**About this exercise**
Below are some entries. Repeat exactly the lines from the one with "手机商城 (120, 2380)" through the one with "收藏的宝贝 (26, 47)", and only those.
Segment Start: The input
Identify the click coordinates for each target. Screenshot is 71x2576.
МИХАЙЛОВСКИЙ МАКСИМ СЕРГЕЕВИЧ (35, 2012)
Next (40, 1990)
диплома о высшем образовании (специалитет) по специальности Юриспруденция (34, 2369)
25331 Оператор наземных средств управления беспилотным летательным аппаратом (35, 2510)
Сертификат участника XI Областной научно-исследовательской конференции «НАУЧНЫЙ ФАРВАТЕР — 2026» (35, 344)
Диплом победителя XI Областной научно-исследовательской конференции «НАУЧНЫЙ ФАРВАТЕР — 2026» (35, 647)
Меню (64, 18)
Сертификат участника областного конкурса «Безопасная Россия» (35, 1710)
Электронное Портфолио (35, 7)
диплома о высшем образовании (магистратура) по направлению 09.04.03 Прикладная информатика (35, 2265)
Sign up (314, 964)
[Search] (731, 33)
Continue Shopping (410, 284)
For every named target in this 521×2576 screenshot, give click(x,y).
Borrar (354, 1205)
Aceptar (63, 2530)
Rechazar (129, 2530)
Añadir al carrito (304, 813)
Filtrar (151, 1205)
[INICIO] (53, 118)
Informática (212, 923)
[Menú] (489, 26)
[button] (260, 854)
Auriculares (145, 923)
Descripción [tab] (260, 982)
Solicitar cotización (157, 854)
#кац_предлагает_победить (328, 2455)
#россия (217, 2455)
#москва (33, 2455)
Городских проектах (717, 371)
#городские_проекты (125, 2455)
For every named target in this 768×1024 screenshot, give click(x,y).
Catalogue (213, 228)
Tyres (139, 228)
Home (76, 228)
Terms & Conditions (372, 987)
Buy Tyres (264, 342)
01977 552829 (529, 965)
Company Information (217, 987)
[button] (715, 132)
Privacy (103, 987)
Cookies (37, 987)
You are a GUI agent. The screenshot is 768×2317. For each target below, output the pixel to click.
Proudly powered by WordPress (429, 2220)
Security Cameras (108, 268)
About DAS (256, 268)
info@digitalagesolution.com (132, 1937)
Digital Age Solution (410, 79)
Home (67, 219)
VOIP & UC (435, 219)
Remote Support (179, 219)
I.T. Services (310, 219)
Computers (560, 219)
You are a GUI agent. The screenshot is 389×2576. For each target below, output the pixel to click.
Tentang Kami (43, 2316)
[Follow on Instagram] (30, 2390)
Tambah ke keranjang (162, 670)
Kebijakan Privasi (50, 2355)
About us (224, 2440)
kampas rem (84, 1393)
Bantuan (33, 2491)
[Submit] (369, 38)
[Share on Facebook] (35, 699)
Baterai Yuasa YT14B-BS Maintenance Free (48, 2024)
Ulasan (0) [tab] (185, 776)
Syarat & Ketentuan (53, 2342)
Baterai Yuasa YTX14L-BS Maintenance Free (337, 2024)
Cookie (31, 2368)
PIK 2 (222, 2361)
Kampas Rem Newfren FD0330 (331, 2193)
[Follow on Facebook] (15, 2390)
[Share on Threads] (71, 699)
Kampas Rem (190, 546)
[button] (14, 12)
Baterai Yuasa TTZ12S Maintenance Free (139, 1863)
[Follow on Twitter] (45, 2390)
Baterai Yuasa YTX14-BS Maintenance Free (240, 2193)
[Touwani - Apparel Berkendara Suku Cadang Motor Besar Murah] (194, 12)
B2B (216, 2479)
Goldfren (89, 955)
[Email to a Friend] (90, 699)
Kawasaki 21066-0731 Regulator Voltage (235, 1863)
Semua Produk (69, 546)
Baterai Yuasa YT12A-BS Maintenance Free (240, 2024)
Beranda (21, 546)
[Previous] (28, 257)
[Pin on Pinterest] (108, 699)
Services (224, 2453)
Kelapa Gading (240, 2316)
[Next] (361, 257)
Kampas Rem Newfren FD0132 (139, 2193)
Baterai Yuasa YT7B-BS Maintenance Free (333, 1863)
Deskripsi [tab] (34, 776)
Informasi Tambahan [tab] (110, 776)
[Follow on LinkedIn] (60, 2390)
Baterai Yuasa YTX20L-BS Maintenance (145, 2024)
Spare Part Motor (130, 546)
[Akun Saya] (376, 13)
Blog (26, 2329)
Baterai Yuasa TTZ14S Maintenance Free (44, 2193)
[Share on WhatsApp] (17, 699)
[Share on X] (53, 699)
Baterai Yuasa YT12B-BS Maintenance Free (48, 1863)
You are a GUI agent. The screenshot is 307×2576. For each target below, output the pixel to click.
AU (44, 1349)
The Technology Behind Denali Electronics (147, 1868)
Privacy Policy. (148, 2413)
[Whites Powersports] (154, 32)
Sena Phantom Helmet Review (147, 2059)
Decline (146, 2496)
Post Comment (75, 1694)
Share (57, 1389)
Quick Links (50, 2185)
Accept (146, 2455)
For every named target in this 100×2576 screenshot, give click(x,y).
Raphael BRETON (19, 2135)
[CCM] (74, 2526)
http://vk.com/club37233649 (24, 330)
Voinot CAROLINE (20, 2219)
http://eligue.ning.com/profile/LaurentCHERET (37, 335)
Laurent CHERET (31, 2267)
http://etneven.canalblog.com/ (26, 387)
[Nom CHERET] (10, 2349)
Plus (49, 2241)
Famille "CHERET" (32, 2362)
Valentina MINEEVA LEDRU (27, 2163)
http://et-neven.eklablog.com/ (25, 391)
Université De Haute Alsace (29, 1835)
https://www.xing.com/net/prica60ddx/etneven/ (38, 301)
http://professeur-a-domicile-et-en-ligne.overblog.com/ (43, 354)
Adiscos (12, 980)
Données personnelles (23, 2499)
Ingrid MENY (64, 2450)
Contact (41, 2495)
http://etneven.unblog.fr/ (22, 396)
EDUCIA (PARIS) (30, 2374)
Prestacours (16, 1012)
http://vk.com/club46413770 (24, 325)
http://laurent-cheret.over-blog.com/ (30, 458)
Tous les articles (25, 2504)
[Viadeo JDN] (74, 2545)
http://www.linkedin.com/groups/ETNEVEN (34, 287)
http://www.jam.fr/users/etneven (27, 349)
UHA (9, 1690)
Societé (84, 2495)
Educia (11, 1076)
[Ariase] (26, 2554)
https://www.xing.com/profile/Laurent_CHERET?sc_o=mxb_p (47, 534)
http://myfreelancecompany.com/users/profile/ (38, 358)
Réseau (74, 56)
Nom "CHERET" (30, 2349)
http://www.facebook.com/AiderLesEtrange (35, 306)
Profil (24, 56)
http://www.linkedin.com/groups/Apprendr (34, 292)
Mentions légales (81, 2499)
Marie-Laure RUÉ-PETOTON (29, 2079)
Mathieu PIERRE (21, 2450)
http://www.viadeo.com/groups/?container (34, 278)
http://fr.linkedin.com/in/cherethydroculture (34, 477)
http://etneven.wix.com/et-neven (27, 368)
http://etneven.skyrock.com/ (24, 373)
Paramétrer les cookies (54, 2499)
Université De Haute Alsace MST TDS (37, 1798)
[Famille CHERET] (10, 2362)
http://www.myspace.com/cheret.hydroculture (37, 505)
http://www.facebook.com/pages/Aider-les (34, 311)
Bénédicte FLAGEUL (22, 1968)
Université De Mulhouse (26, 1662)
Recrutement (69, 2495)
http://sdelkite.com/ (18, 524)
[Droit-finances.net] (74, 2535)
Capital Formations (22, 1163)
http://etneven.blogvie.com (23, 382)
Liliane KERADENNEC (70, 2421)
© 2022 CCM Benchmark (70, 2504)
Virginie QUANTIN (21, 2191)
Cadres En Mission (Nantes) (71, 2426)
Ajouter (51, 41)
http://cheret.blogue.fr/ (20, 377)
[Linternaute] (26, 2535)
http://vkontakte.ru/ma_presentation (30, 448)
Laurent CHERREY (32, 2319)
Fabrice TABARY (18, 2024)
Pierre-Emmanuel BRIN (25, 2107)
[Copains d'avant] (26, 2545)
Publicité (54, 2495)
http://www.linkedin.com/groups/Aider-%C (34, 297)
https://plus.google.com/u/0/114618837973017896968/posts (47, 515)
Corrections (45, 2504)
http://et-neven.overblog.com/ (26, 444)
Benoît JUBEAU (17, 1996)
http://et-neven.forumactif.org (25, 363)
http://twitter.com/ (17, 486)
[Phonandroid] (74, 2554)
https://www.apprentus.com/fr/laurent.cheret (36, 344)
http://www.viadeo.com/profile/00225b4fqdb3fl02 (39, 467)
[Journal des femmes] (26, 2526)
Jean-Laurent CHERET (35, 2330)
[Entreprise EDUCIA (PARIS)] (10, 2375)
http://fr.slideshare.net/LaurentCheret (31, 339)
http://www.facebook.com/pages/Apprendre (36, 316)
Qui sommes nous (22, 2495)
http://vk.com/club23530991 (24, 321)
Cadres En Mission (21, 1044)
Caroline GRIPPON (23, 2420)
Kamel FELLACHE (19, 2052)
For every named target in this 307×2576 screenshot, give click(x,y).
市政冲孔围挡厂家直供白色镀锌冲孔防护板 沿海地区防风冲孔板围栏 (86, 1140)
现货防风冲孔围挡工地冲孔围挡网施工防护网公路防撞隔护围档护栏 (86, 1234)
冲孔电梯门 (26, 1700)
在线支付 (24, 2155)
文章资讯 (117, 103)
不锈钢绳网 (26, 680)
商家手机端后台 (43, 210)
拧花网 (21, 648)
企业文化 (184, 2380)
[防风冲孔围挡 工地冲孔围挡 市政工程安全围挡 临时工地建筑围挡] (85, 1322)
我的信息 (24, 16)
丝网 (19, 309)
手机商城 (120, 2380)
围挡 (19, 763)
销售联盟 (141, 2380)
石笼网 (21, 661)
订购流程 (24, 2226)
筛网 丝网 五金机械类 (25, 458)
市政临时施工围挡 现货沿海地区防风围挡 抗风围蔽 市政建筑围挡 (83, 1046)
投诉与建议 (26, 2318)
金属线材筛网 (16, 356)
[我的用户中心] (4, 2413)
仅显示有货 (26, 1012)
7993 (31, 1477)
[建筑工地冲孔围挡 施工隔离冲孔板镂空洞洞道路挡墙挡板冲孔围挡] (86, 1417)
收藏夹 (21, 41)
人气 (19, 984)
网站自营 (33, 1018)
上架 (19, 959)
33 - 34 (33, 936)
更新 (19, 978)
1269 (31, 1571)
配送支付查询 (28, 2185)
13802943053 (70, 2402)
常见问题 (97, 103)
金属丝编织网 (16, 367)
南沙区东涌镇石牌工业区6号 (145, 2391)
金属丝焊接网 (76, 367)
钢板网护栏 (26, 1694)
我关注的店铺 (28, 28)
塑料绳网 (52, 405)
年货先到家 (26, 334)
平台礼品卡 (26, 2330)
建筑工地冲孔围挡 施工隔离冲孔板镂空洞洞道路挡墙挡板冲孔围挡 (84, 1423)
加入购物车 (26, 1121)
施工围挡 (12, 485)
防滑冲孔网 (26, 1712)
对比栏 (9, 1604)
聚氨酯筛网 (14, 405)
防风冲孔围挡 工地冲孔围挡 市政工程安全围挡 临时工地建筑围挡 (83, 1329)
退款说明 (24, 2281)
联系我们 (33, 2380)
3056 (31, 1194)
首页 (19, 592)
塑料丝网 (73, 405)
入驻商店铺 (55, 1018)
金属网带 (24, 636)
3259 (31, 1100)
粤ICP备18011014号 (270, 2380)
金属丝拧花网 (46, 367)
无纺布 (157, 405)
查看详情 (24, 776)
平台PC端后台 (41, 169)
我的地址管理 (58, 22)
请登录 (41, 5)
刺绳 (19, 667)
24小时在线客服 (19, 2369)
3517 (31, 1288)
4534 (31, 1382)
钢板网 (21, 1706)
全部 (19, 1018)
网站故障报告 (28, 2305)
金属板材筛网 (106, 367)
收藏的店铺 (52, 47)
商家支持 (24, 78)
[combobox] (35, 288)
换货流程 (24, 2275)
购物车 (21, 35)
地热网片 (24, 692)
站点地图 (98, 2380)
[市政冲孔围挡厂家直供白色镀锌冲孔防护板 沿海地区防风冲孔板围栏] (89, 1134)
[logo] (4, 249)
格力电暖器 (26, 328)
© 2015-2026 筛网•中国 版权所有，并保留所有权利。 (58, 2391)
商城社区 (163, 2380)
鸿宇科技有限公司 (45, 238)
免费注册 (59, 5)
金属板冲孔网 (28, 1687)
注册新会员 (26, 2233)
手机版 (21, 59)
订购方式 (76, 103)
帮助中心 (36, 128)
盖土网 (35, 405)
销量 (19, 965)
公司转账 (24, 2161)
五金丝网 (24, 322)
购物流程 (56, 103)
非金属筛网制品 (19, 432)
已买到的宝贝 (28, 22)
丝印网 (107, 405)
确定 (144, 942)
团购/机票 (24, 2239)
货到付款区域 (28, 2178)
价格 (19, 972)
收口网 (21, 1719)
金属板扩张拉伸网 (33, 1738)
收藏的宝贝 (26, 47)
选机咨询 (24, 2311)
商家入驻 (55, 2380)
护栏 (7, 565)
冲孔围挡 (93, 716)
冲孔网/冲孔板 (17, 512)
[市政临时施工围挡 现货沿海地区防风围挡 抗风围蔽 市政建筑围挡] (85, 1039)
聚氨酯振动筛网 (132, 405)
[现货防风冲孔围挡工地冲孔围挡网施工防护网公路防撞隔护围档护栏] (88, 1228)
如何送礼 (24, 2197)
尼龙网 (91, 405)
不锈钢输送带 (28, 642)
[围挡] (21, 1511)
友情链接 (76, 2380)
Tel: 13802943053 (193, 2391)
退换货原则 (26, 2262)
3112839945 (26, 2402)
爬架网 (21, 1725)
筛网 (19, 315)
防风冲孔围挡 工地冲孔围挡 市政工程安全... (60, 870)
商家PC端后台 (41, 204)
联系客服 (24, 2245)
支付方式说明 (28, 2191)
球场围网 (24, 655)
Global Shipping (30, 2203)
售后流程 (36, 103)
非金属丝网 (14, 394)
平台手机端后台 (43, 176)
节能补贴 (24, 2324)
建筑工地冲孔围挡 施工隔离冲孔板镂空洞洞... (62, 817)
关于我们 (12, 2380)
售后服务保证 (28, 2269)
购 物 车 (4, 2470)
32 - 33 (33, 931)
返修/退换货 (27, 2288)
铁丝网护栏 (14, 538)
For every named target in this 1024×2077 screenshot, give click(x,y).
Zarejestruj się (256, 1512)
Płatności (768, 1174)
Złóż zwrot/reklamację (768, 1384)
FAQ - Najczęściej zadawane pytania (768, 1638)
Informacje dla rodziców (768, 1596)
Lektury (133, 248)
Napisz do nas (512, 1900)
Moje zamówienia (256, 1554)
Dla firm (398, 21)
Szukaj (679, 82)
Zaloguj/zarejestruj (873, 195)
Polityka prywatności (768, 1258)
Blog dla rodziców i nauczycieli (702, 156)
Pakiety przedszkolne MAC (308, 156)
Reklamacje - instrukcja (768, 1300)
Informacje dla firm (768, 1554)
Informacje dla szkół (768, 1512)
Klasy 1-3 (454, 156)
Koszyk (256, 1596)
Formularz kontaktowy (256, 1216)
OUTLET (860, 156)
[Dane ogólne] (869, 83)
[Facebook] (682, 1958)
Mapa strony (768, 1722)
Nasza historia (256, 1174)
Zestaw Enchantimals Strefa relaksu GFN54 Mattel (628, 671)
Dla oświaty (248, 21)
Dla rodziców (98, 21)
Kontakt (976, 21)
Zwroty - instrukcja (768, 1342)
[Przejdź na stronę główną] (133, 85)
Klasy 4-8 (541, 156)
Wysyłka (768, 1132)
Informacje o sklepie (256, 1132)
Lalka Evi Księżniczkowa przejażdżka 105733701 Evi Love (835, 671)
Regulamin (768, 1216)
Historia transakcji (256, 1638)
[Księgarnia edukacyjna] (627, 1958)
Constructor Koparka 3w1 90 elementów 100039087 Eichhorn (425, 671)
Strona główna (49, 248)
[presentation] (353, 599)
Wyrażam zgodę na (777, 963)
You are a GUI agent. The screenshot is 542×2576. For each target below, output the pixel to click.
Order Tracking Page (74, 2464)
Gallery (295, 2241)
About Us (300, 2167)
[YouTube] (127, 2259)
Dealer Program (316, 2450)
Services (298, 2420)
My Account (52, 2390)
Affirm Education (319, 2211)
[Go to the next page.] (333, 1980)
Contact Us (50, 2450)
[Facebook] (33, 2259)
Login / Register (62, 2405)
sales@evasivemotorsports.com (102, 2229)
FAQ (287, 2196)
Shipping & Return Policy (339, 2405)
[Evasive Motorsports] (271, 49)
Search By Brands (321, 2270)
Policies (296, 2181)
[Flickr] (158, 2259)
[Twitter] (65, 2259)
Segment End: The input
**Exercise result**
手机商城 (120, 2380)
围挡 (19, 763)
销售联盟 (141, 2380)
石笼网 (21, 661)
订购流程 (24, 2226)
筛网 丝网 五金机械类 (25, 458)
市政临时施工围挡 现货沿海地区防风围挡 抗风围蔽 市政建筑围挡 (83, 1046)
投诉与建议 (26, 2318)
金属线材筛网 (16, 356)
[我的用户中心] (4, 2413)
仅显示有货 (26, 1012)
7993 (31, 1477)
[建筑工地冲孔围挡 施工隔离冲孔板镂空洞洞道路挡墙挡板冲孔围挡] (86, 1417)
收藏夹 (21, 41)
人气 (19, 984)
网站自营 (33, 1018)
上架 (19, 959)
33 - 34 (33, 936)
更新 (19, 978)
1269 (31, 1571)
配送支付查询 (28, 2185)
13802943053 (70, 2402)
常见问题 (97, 103)
金属丝编织网 (16, 367)
南沙区东涌镇石牌工业区6号 (145, 2391)
金属丝焊接网 (76, 367)
钢板网护栏 (26, 1694)
我关注的店铺 (28, 28)
塑料绳网 (52, 405)
年货先到家 (26, 334)
平台礼品卡 (26, 2330)
建筑工地冲孔围挡 施工隔离冲孔板镂空洞洞道路挡墙挡板冲孔围挡 (84, 1423)
加入购物车 (26, 1121)
施工围挡 (12, 485)
防滑冲孔网 (26, 1712)
对比栏 (9, 1604)
聚氨酯筛网 (14, 405)
防风冲孔围挡 工地冲孔围挡 市政工程安全围挡 临时工地建筑围挡 (83, 1329)
退款说明 (24, 2281)
联系我们 (33, 2380)
3056 (31, 1194)
首页 (19, 592)
塑料丝网 (73, 405)
入驻商店铺 (55, 1018)
金属网带 (24, 636)
3259 (31, 1100)
粤ICP备18011014号 (270, 2380)
金属丝拧花网 (46, 367)
无纺布 (157, 405)
查看详情 (24, 776)
平台PC端后台 (41, 169)
我的地址管理 (58, 22)
请登录 (41, 5)
刺绳 (19, 667)
24小时在线客服 (19, 2369)
3517 (31, 1288)
4534 (31, 1382)
钢板网 (21, 1706)
全部 (19, 1018)
网站故障报告 (28, 2305)
金属板材筛网 (106, 367)
收藏的店铺 (52, 47)
商家支持 (24, 78)
[combobox] (35, 288)
换货流程 (24, 2275)
购物车 (21, 35)
地热网片 (24, 692)
站点地图 (98, 2380)
[市政冲孔围挡厂家直供白色镀锌冲孔防护板 沿海地区防风冲孔板围栏] (89, 1134)
[logo] (4, 249)
格力电暖器 (26, 328)
© 2015-2026 筛网•中国 版权所有，并保留所有权利。 (58, 2391)
商城社区 (163, 2380)
鸿宇科技有限公司 (45, 238)
免费注册 (59, 5)
金属板冲孔网 (28, 1687)
注册新会员 (26, 2233)
手机版 (21, 59)
订购方式 (76, 103)
帮助中心 (36, 128)
盖土网 (35, 405)
销量 (19, 965)
公司转账 (24, 2161)
五金丝网 (24, 322)
购物流程 (56, 103)
非金属筛网制品 (19, 432)
已买到的宝贝 (28, 22)
丝印网 (107, 405)
确定 (144, 942)
团购/机票 (24, 2239)
货到付款区域 (28, 2178)
价格 (19, 972)
收口网 (21, 1719)
金属板扩张拉伸网 (33, 1738)
收藏的宝贝 (26, 47)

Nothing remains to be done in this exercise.